What to work on: The reply should return the data in full, exactly as written.

The records:
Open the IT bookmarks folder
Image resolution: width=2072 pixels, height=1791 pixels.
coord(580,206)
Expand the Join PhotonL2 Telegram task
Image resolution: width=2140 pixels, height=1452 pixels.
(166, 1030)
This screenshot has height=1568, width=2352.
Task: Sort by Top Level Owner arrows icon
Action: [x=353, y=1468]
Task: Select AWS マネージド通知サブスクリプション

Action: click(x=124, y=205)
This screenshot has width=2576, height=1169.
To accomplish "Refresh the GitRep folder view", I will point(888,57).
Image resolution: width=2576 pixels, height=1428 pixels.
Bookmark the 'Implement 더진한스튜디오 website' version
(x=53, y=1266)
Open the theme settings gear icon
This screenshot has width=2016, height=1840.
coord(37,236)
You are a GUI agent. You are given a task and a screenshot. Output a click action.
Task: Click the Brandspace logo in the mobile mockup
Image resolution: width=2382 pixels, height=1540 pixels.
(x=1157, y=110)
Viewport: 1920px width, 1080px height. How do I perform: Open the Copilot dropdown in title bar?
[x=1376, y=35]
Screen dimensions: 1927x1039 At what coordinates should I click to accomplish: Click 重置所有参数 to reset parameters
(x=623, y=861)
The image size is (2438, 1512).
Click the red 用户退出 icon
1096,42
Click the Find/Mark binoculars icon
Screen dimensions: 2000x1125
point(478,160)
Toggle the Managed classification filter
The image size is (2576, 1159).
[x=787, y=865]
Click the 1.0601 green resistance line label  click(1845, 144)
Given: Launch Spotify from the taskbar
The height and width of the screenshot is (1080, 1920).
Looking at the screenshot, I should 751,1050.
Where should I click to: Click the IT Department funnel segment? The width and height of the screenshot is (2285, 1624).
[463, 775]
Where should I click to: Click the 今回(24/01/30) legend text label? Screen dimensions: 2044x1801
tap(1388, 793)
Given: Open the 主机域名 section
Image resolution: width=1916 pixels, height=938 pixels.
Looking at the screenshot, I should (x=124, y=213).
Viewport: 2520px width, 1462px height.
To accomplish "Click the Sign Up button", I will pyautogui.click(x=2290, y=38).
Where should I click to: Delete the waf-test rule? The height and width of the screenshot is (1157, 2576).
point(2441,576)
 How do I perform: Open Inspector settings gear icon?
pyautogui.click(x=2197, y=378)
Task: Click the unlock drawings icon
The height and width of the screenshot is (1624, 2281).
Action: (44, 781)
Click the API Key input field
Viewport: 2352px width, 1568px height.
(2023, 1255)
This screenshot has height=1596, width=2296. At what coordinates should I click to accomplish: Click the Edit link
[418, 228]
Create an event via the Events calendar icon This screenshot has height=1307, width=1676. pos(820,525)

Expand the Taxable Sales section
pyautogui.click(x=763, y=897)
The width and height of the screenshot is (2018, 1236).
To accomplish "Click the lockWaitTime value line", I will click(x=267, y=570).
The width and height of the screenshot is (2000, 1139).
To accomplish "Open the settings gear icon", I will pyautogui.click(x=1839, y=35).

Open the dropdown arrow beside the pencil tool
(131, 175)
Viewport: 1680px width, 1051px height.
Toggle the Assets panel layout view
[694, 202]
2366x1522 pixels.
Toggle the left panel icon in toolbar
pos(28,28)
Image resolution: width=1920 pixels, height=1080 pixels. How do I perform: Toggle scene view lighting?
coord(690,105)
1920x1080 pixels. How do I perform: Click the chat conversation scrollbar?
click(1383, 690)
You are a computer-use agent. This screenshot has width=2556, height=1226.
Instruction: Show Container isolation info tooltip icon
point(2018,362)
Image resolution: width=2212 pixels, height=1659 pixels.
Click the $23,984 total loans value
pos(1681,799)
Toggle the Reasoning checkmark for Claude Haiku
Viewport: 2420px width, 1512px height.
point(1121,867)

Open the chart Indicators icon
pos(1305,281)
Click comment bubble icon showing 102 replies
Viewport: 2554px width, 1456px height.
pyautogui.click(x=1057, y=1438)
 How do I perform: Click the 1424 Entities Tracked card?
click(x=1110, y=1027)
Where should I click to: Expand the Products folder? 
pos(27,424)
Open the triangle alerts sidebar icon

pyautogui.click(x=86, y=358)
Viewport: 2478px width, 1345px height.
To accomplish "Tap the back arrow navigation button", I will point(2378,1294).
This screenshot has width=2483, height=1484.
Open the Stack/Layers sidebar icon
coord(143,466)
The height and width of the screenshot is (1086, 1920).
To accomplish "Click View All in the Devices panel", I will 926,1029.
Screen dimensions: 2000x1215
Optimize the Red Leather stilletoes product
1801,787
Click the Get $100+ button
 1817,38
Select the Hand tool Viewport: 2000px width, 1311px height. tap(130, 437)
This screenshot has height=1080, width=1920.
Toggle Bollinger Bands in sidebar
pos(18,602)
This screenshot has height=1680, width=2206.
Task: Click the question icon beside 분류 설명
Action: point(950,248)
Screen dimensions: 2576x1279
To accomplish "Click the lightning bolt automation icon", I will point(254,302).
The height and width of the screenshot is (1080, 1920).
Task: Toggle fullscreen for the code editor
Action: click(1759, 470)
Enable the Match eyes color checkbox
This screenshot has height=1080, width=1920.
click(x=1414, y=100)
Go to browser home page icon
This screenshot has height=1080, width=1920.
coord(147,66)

Task output:
Open the IT bookmarks folder
Image resolution: width=2072 pixels, height=1791 pixels.
coord(580,206)
Expand the Join PhotonL2 Telegram task
Image resolution: width=2140 pixels, height=1452 pixels.
(166, 1030)
This screenshot has height=1568, width=2352.
Task: Sort by Top Level Owner arrows icon
Action: [x=353, y=1468]
Task: Select AWS マネージド通知サブスクリプション

Action: click(x=124, y=205)
This screenshot has width=2576, height=1169.
To accomplish "Refresh the GitRep folder view", I will point(888,57).
Image resolution: width=2576 pixels, height=1428 pixels.
Bookmark the 'Implement 더진한스튜디오 website' version
(x=53, y=1266)
Open the theme settings gear icon
This screenshot has width=2016, height=1840.
coord(37,236)
You are a GUI agent. You are given a task and a screenshot. Output a click action.
Task: Click the Brandspace logo in the mobile mockup
Image resolution: width=2382 pixels, height=1540 pixels.
(x=1157, y=110)
Viewport: 1920px width, 1080px height. How do I perform: Open the Copilot dropdown in title bar?
[x=1376, y=35]
Screen dimensions: 1927x1039 At what coordinates should I click to accomplish: Click 重置所有参数 to reset parameters
(x=623, y=861)
The image size is (2438, 1512).
Click the red 用户退出 icon
1096,42
Click the Find/Mark binoculars icon
Screen dimensions: 2000x1125
point(478,160)
Toggle the Managed classification filter
The image size is (2576, 1159).
[x=787, y=865]
Click the 1.0601 green resistance line label  click(1845, 144)
Given: Launch Spotify from the taskbar
The height and width of the screenshot is (1080, 1920).
Looking at the screenshot, I should 751,1050.
Where should I click to: Click the IT Department funnel segment? The width and height of the screenshot is (2285, 1624).
[463, 775]
Where should I click to: Click the 今回(24/01/30) legend text label? Screen dimensions: 2044x1801
tap(1388, 793)
Given: Open the 主机域名 section
Image resolution: width=1916 pixels, height=938 pixels.
Looking at the screenshot, I should (x=124, y=213).
Viewport: 2520px width, 1462px height.
To accomplish "Click the Sign Up button", I will pyautogui.click(x=2290, y=38).
Where should I click to: Delete the waf-test rule? The height and width of the screenshot is (1157, 2576).
point(2441,576)
 How do I perform: Open Inspector settings gear icon?
pyautogui.click(x=2197, y=378)
Task: Click the unlock drawings icon
The height and width of the screenshot is (1624, 2281).
Action: (44, 781)
Click the API Key input field
Viewport: 2352px width, 1568px height.
(2023, 1255)
This screenshot has height=1596, width=2296. At what coordinates should I click to accomplish: Click the Edit link
[418, 228]
Create an event via the Events calendar icon This screenshot has height=1307, width=1676. pos(820,525)

Expand the Taxable Sales section
pyautogui.click(x=763, y=897)
The width and height of the screenshot is (2018, 1236).
To accomplish "Click the lockWaitTime value line", I will click(x=267, y=570).
The width and height of the screenshot is (2000, 1139).
To accomplish "Open the settings gear icon", I will pyautogui.click(x=1839, y=35).

Open the dropdown arrow beside the pencil tool
(131, 175)
Viewport: 1680px width, 1051px height.
Toggle the Assets panel layout view
[694, 202]
2366x1522 pixels.
Toggle the left panel icon in toolbar
pos(28,28)
Image resolution: width=1920 pixels, height=1080 pixels. How do I perform: Toggle scene view lighting?
coord(690,105)
1920x1080 pixels. How do I perform: Click the chat conversation scrollbar?
click(1383, 690)
You are a computer-use agent. This screenshot has width=2556, height=1226.
Instruction: Show Container isolation info tooltip icon
point(2018,362)
Image resolution: width=2212 pixels, height=1659 pixels.
Click the $23,984 total loans value
pos(1681,799)
Toggle the Reasoning checkmark for Claude Haiku
Viewport: 2420px width, 1512px height.
point(1121,867)

Open the chart Indicators icon
pos(1305,281)
Click comment bubble icon showing 102 replies
Viewport: 2554px width, 1456px height.
pyautogui.click(x=1057, y=1438)
 How do I perform: Click the 1424 Entities Tracked card?
click(x=1110, y=1027)
Where should I click to: Expand the Products folder? 
pos(27,424)
Open the triangle alerts sidebar icon

pyautogui.click(x=86, y=358)
Viewport: 2478px width, 1345px height.
To accomplish "Tap the back arrow navigation button", I will point(2378,1294).
This screenshot has width=2483, height=1484.
Open the Stack/Layers sidebar icon
coord(143,466)
The height and width of the screenshot is (1086, 1920).
To accomplish "Click View All in the Devices panel", I will 926,1029.
Screen dimensions: 2000x1215
Optimize the Red Leather stilletoes product
1801,787
Click the Get $100+ button
 1817,38
Select the Hand tool Viewport: 2000px width, 1311px height. tap(130, 437)
This screenshot has height=1080, width=1920.
Toggle Bollinger Bands in sidebar
pos(18,602)
This screenshot has height=1680, width=2206.
Task: Click the question icon beside 분류 설명
Action: point(950,248)
Screen dimensions: 2576x1279
To accomplish "Click the lightning bolt automation icon", I will point(254,302).
The height and width of the screenshot is (1080, 1920).
Task: Toggle fullscreen for the code editor
Action: click(1759, 470)
Enable the Match eyes color checkbox
This screenshot has height=1080, width=1920.
click(x=1414, y=100)
Go to browser home page icon
This screenshot has height=1080, width=1920.
coord(147,66)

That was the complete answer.